Records for finding displayed items:

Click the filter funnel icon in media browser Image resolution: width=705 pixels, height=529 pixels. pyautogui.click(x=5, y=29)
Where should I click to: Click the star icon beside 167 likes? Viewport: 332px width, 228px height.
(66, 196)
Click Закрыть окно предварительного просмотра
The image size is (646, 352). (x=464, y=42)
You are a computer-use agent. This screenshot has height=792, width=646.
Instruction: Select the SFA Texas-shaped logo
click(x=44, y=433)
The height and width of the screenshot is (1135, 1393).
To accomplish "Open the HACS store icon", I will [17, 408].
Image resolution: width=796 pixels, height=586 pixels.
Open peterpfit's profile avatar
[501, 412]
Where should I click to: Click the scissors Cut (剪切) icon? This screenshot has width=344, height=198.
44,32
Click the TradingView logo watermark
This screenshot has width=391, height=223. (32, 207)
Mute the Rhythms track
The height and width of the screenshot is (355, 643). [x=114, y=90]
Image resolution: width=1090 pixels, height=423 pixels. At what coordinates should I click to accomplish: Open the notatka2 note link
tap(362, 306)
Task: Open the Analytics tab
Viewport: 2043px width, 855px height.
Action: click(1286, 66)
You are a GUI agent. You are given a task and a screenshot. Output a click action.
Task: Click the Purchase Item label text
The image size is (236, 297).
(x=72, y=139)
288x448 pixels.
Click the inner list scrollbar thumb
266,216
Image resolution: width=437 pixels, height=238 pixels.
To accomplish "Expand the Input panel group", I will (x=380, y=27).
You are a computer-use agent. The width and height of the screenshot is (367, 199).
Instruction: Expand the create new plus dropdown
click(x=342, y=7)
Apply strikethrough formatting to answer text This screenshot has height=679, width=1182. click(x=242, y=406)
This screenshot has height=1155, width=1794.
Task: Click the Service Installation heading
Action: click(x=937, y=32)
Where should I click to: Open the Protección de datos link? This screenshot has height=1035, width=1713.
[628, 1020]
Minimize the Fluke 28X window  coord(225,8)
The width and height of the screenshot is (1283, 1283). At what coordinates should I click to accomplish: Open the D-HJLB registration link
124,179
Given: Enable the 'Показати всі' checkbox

> [Aim]:
Copy every line of the data above without changing a single character.

> [Finished answer]:
Click the filter funnel icon in media browser Image resolution: width=705 pixels, height=529 pixels. pyautogui.click(x=5, y=29)
Where should I click to: Click the star icon beside 167 likes? Viewport: 332px width, 228px height.
(66, 196)
Click Закрыть окно предварительного просмотра
The image size is (646, 352). (x=464, y=42)
You are a computer-use agent. This screenshot has height=792, width=646.
Instruction: Select the SFA Texas-shaped logo
click(x=44, y=433)
The height and width of the screenshot is (1135, 1393).
To accomplish "Open the HACS store icon", I will [17, 408].
Image resolution: width=796 pixels, height=586 pixels.
Open peterpfit's profile avatar
[501, 412]
Where should I click to: Click the scissors Cut (剪切) icon? This screenshot has width=344, height=198.
44,32
Click the TradingView logo watermark
This screenshot has width=391, height=223. (32, 207)
Mute the Rhythms track
The height and width of the screenshot is (355, 643). [x=114, y=90]
Image resolution: width=1090 pixels, height=423 pixels. At what coordinates should I click to accomplish: Open the notatka2 note link
tap(362, 306)
Task: Open the Analytics tab
Viewport: 2043px width, 855px height.
Action: click(1286, 66)
You are a GUI agent. You are given a task and a screenshot. Output a click action.
Task: Click the Purchase Item label text
The image size is (236, 297).
(x=72, y=139)
288x448 pixels.
Click the inner list scrollbar thumb
266,216
Image resolution: width=437 pixels, height=238 pixels.
To accomplish "Expand the Input panel group", I will (x=380, y=27).
You are a computer-use agent. The width and height of the screenshot is (367, 199).
Instruction: Expand the create new plus dropdown
click(x=342, y=7)
Apply strikethrough formatting to answer text This screenshot has height=679, width=1182. click(x=242, y=406)
This screenshot has height=1155, width=1794.
Task: Click the Service Installation heading
Action: click(x=937, y=32)
Where should I click to: Open the Protección de datos link? This screenshot has height=1035, width=1713.
[628, 1020]
Minimize the Fluke 28X window  coord(225,8)
The width and height of the screenshot is (1283, 1283). At what coordinates should I click to accomplish: Open the D-HJLB registration link
124,179
Given: Enable the 'Показати всі' checkbox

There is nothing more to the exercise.